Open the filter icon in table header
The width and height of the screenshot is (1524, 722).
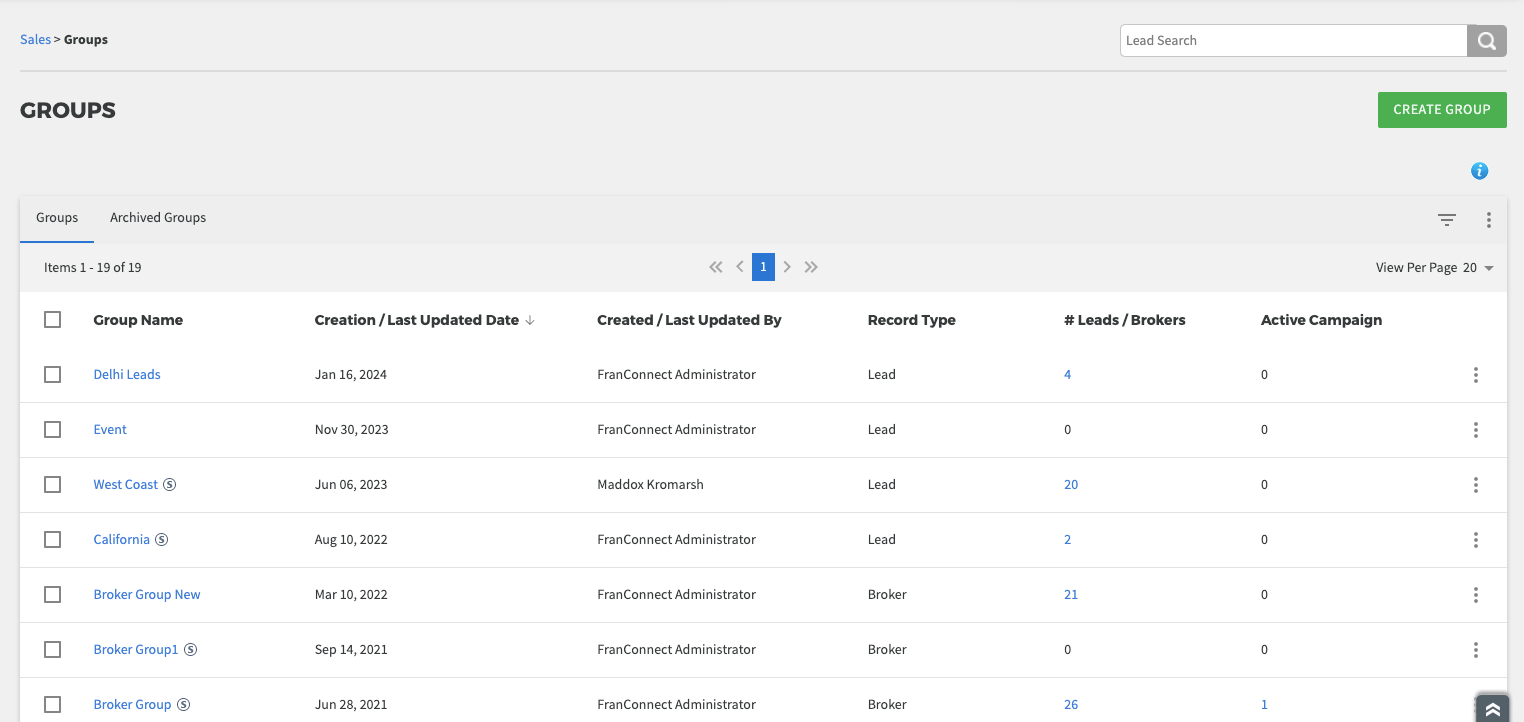point(1446,220)
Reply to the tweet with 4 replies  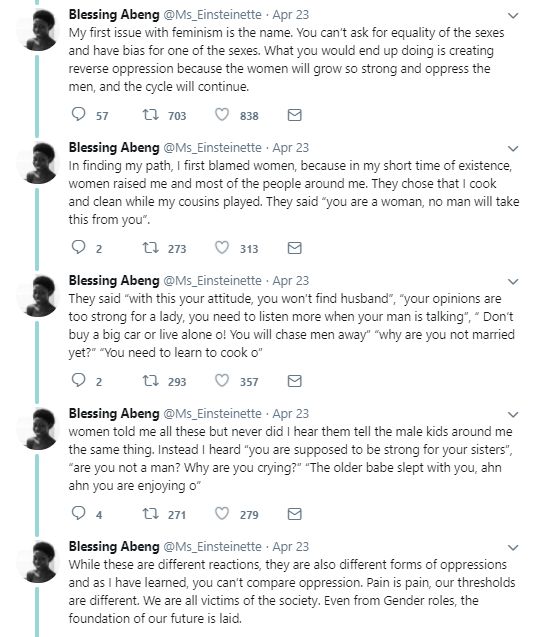pos(78,514)
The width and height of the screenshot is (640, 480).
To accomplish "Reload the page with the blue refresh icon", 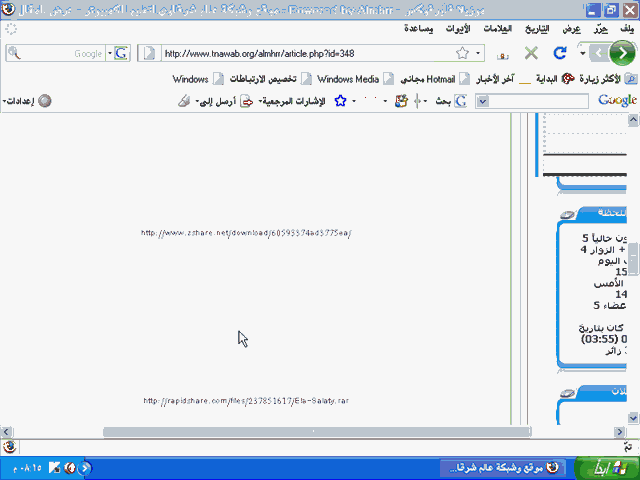I will point(560,53).
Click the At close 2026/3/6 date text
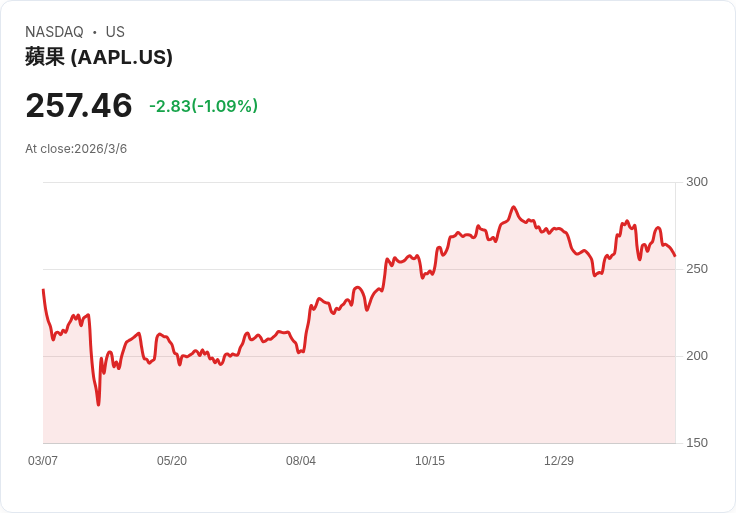The width and height of the screenshot is (736, 513). [x=76, y=149]
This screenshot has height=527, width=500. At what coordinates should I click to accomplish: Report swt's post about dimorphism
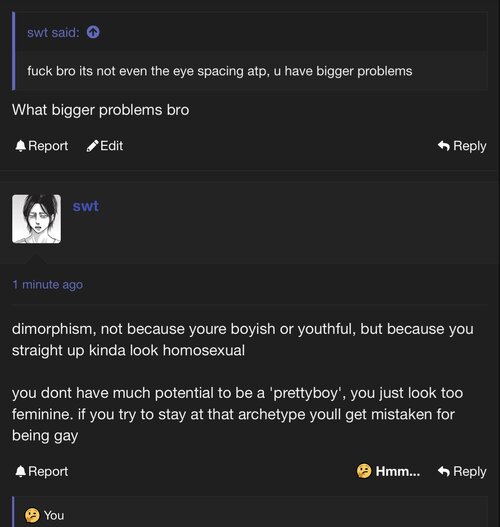tap(42, 471)
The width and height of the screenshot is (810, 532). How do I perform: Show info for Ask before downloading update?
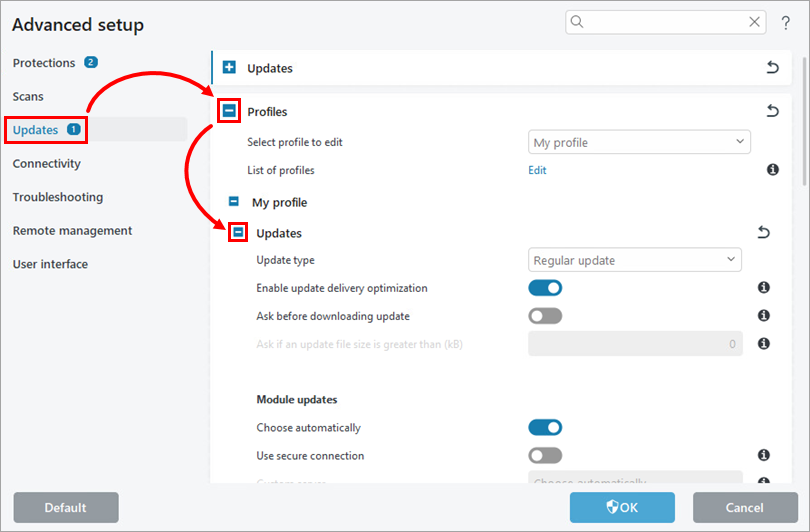(763, 316)
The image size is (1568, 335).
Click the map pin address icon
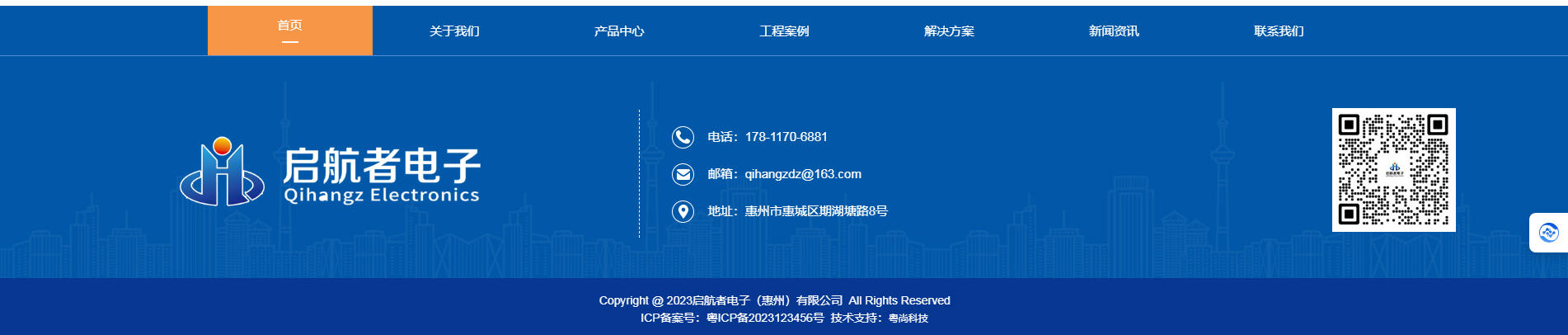pyautogui.click(x=683, y=211)
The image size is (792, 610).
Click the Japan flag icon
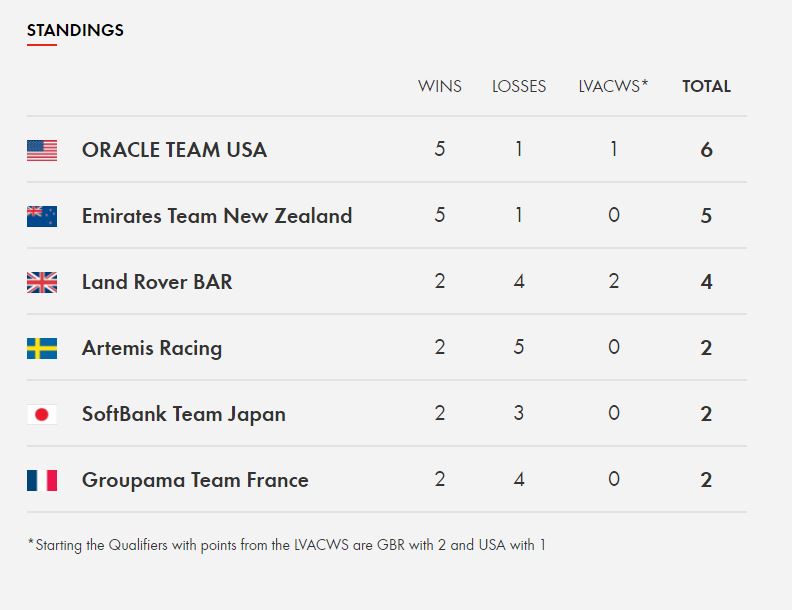pos(42,415)
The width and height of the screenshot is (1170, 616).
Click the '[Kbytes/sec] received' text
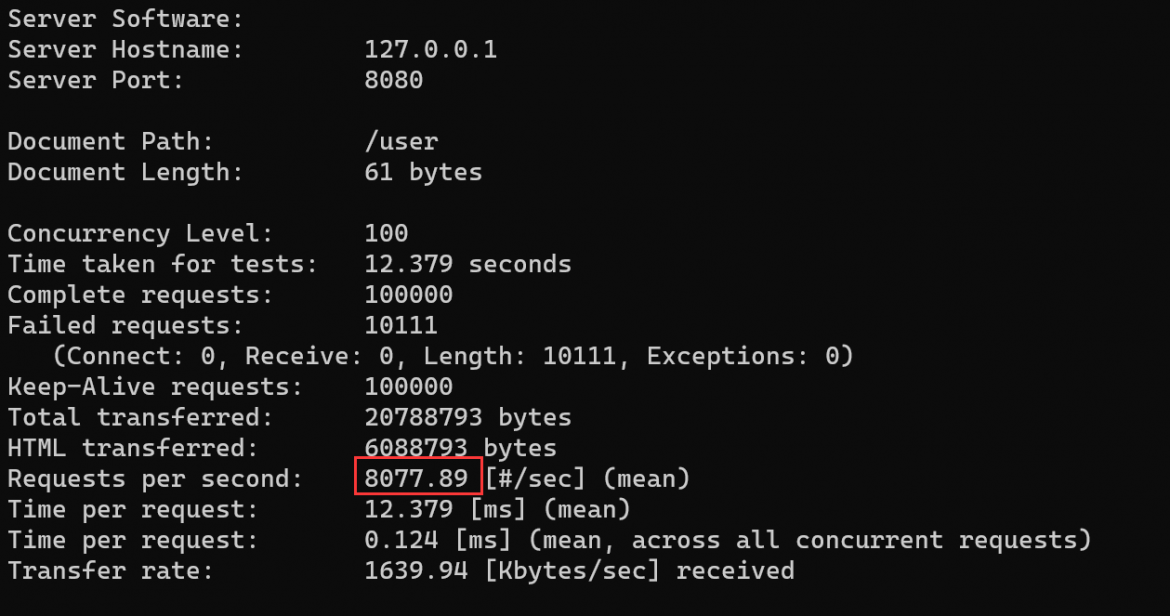640,571
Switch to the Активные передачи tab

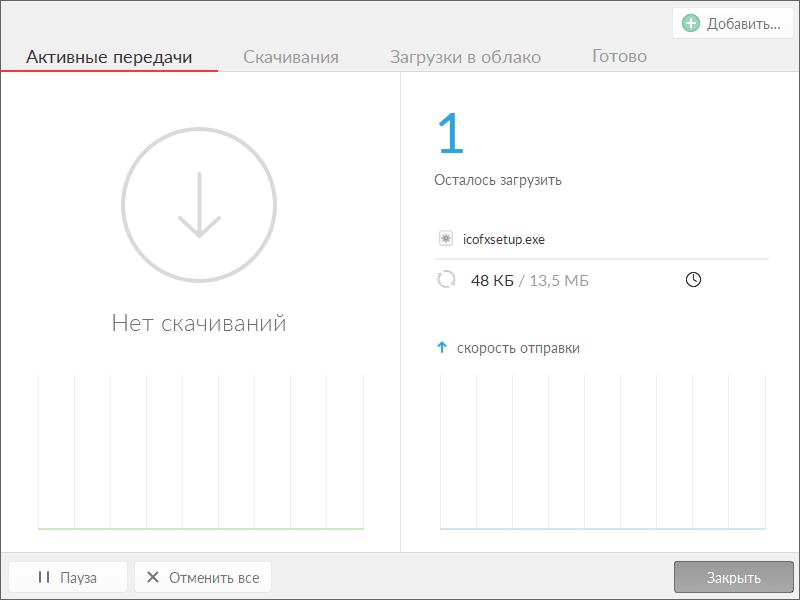tap(109, 57)
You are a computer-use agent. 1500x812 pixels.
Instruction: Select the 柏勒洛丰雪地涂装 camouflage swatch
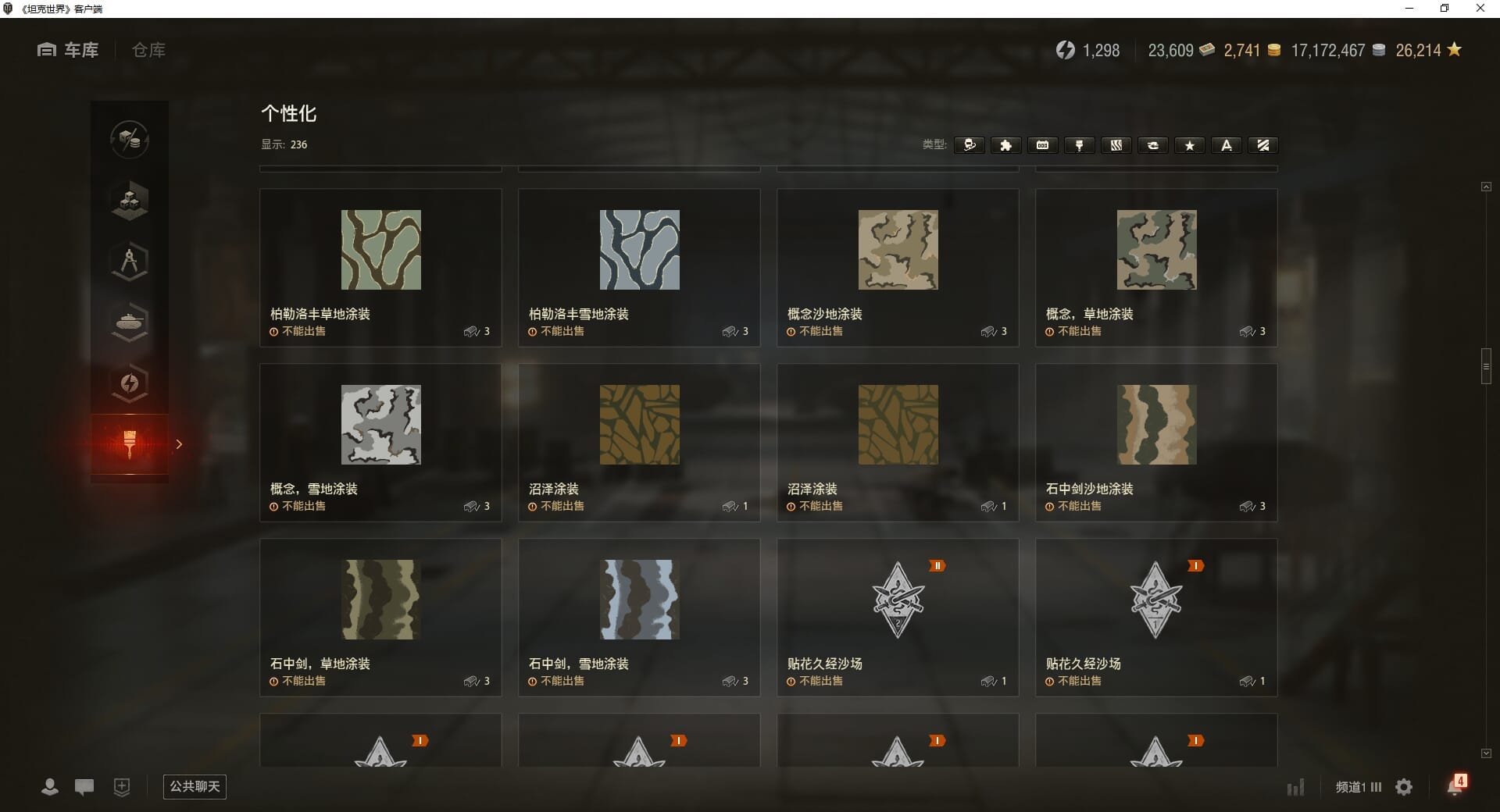pyautogui.click(x=639, y=250)
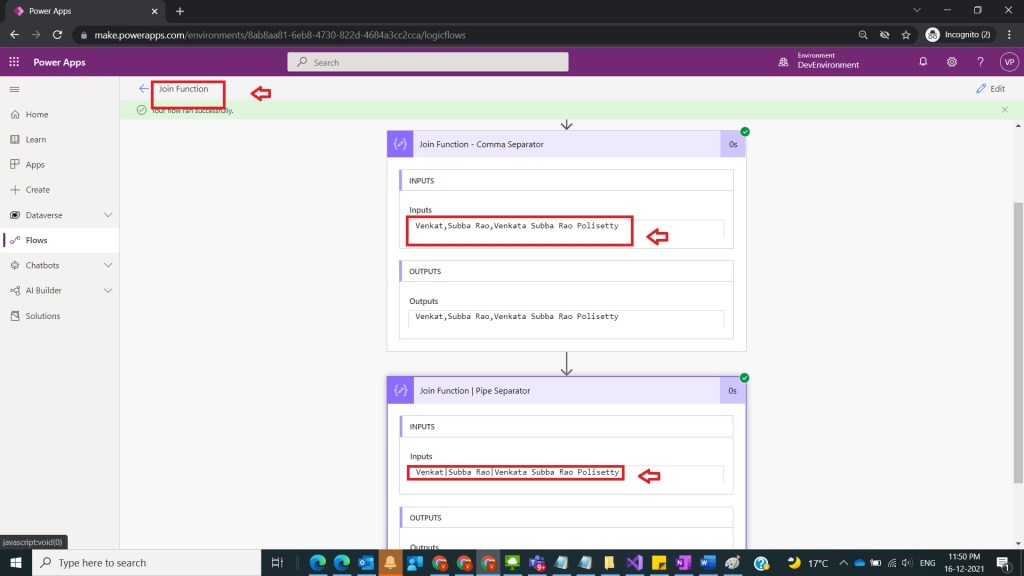1024x576 pixels.
Task: Click the Power Apps search box
Action: pos(428,62)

BRIEF → Only the lines holding "size" are wanted, so copy each of them from the material.

ANSWER TO THIS EXERCISE →
The image size is (1568, 335).
The image size is (792, 610).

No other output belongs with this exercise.